Zipping in python is done by the built-in `zip` function, however, to extend the functionality we also have the `zip_longest`
- `zip(*args)`, receives an arbitrary number of arguments (iterables) and returns each element of each iterable iterated by one.
    - it's length is determined by the shortest iterable.
    - We can use an infinite iterator as long as we provide a finite iterable.
- `itertools.zip_longest(*args)`, like the zip but instead of stopping on the shortest iterable it does on the longest.
    - Be mindful of infinite iterators, since it will always be the longest.

In [4]:
l1 = [1, 2, 3, 4, 5]
l2 = [1, 2, 3, 4]
l3 = [1, 2, 3]

print("---- ZIP ----")

result = zip(l1, l2, l3)
print(f"we can see that zip function call: {result} is an iterable -> {iter(result) is result and '__next__' in dir(result)}")


def integer(n):
    for i in range(n):
        yield i

def squares(n):
    for i in range(n):
        yield i ** 2

def cubes(n):
    for i in range(n):
        yield i ** 3

print(f"we can also zip lazy iterators together -> {list(zip(integer(6), squares(5), cubes(4)))}")

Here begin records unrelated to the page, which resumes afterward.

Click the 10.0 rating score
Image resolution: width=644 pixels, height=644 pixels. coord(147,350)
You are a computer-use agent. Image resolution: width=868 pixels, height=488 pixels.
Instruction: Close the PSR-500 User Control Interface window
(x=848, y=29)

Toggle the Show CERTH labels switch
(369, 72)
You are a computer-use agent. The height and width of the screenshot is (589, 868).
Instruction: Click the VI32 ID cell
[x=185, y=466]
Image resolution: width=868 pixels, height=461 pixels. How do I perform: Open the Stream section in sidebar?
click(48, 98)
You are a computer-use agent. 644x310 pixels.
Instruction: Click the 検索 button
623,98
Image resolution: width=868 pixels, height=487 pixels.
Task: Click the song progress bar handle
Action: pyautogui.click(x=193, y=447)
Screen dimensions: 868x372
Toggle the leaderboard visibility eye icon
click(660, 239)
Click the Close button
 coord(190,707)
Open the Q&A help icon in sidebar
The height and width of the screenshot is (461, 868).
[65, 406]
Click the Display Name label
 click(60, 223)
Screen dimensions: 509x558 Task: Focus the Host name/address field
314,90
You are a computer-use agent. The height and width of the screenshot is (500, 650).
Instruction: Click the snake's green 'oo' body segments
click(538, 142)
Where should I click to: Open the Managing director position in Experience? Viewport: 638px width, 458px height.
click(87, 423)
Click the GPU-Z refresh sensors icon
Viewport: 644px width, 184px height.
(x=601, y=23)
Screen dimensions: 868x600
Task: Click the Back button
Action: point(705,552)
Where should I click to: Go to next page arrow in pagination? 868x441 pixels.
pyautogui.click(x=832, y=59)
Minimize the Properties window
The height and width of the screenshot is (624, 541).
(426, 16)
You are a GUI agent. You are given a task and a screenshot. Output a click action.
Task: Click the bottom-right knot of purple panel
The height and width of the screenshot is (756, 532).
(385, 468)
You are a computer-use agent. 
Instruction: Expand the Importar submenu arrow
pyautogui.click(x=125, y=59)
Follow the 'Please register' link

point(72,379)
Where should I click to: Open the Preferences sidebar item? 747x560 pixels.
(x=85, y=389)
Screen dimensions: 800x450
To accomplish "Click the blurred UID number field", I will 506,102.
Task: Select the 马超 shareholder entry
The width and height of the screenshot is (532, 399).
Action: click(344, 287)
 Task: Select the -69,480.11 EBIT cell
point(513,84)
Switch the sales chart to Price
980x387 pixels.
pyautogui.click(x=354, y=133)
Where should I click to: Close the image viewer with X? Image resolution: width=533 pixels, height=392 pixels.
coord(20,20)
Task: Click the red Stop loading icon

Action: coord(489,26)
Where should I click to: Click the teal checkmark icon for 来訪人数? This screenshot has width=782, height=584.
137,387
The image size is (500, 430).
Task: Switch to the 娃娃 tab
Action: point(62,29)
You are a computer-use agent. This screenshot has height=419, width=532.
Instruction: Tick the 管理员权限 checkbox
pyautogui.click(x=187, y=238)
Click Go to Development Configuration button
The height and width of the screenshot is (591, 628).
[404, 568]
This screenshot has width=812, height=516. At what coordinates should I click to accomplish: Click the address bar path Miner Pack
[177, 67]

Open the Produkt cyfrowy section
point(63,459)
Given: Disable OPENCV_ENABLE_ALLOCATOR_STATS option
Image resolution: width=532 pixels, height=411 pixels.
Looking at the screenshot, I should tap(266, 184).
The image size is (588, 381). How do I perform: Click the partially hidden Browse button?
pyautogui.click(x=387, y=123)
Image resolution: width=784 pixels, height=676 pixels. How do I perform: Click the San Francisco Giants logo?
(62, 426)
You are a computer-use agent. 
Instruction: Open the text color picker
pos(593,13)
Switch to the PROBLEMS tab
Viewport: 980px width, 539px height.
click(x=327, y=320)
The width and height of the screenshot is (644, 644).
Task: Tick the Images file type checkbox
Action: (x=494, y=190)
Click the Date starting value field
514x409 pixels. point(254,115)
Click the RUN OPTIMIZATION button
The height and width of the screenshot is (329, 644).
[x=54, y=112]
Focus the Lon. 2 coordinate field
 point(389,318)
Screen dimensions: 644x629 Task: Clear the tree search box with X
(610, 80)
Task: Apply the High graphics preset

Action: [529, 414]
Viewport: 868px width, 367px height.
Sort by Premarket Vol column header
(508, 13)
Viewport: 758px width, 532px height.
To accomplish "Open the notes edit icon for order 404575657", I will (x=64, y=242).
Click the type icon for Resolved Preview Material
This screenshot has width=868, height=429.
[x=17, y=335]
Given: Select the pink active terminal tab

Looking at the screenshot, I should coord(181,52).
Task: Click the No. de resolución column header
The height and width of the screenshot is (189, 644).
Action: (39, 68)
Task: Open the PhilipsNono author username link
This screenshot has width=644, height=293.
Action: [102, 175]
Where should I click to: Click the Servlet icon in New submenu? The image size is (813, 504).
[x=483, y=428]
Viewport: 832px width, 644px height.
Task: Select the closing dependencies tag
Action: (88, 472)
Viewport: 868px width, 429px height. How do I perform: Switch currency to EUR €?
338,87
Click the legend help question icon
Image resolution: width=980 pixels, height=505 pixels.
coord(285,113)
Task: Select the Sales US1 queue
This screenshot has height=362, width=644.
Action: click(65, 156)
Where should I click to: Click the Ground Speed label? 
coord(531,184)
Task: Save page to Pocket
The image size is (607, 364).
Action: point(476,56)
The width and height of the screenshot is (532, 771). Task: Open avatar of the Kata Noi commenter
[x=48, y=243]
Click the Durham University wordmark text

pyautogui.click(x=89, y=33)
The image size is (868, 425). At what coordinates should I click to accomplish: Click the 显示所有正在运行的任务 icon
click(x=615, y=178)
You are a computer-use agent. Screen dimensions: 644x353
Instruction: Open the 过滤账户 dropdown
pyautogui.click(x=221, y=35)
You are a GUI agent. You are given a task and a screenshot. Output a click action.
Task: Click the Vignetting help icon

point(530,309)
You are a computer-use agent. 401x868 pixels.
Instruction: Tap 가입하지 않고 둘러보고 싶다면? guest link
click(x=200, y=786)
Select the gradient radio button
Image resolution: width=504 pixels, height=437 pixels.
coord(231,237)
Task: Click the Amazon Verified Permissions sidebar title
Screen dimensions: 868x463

print("---- ZIP_LONGEST ----")
from itertools import zip_longest

result = zip_longest(l1, l2, l3)

print(f"we can see that zip_longest function call: {result} is an iterable -> {iter(result) is result and '__next__' in dir(result)}")
print(f"result zip_longest returns all lists zipped with the length of the longest l1: {l1} -> {list(result)}")

print(f"we can also zip_longest lazy iterators together -> {list(zip_longest(integer(6), squares(5), cubes(4)))}")


---- ZIP ----
we can see that zip function call: <zip object at 0x10799b200> is an iterable -> True
we can also zip lazy iterators together -> [(0, 0, 0), (1, 1, 1), (2, 4, 8), (3, 9, 27)]
---- ZIP_LONGEST ----
we can see that zip_longest function call: <itertools.zip_longest object at 0x1075f6fc0> is an iterable -> True
result zip_longest returns all lists zipped with the length of the longest l1: [1, 2, 3, 4, 5] -> [(1, 1, 1), (2, 2, 2), (3, 3, 3), (4, 4, None), (5, None, None)]
we can also zip_longest lazy iterators together -> [(0, 0, 0), (1, 1, 1), (2, 4, 8), (3, 9, 27), (4, 16, None), (5, None, None)]


## Grouping

`itertools.groupby(data, [keyfunc])`, groups data(iterable) based off of the keyfunc provided as a parameter.
- Does not sort the values based on the key, only groups. Make sure to sort the data
- works by calling `next()` on the underlying iterator and not on the `groupby` object.
- consumes the whole group once a `next(groupby())` is called if there are items in the group left.

In [23]:
from itertools import groupby
l1 = [1,2,3,3,3]
gb1 = groupby(l1)
l2 = [1,2,3,3,2,1]
gb2 = groupby(l2)
print(f"we get {len(list(gb1))} iterator from the group by on l1: {l1} if sorted")
print(f"we get {len(list(gb2))} iterator from the group by on l2: {l2} if unsorted")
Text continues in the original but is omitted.